## Dataset rows
=-=-=-=-=
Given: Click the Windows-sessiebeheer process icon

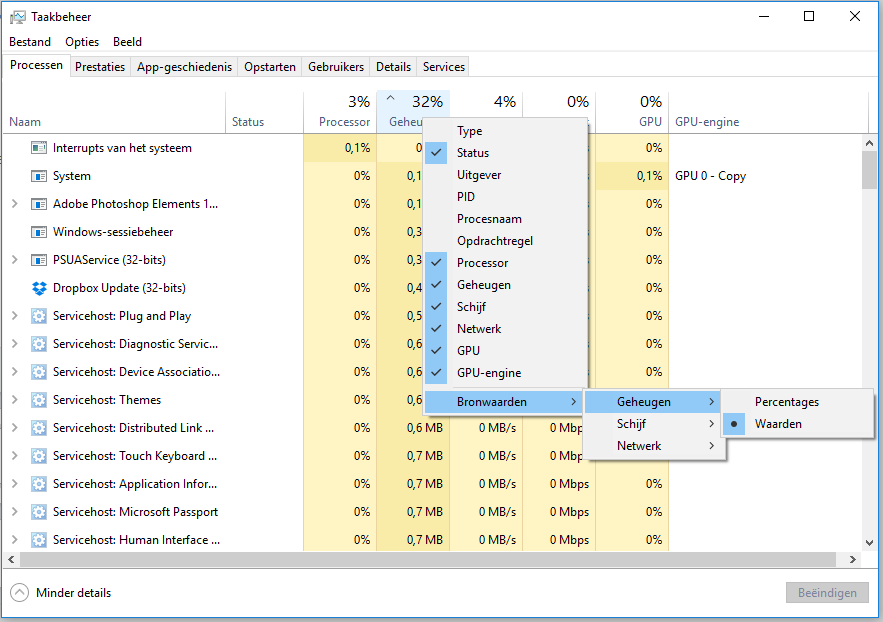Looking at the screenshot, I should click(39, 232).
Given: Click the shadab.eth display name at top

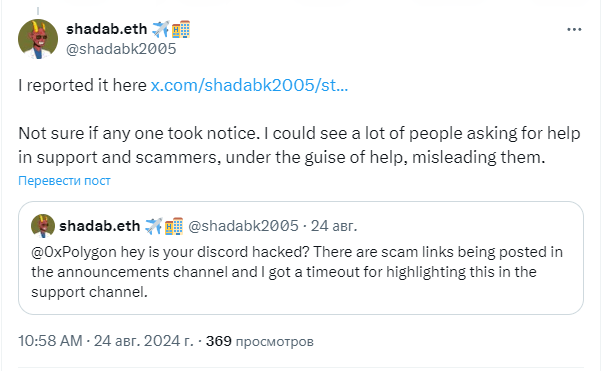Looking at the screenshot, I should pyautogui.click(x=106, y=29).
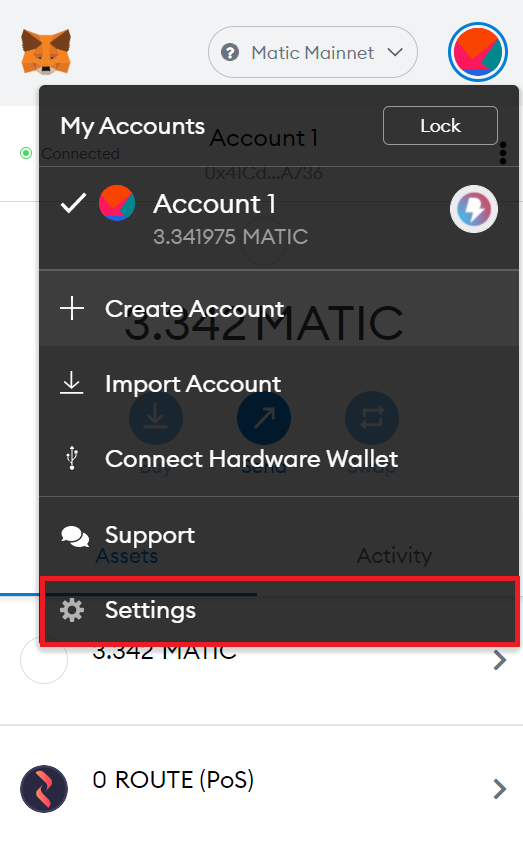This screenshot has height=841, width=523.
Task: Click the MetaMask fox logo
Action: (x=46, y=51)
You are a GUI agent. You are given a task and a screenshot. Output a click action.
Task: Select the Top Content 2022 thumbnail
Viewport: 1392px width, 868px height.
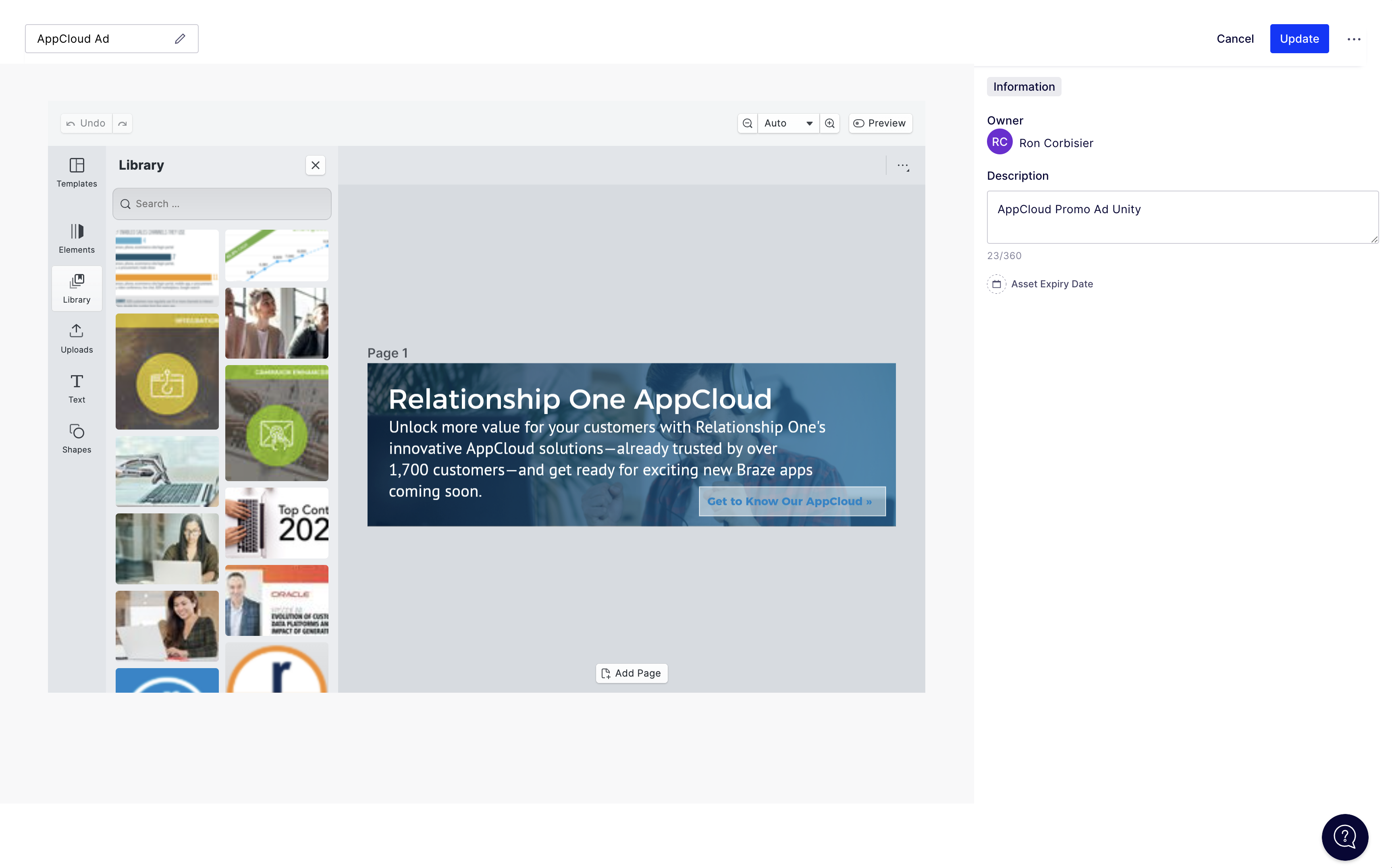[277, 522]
=-=-=-=-=
## What to do
Could you reproduce every entry above with "thumbnail" replaced by "preview image", changing nothing else and leaving out the pictures?

## The completed task
Given: Click the Windows-sessiebeheer process icon

Looking at the screenshot, I should click(39, 232).
Given: Click the shadab.eth display name at top

Looking at the screenshot, I should pyautogui.click(x=106, y=29).
This screenshot has height=841, width=523.
Task: Click the MetaMask fox logo
Action: (x=46, y=51)
You are a GUI agent. You are given a task and a screenshot. Output a click action.
Task: Select the Top Content 2022 preview image
Viewport: 1392px width, 868px height.
[277, 522]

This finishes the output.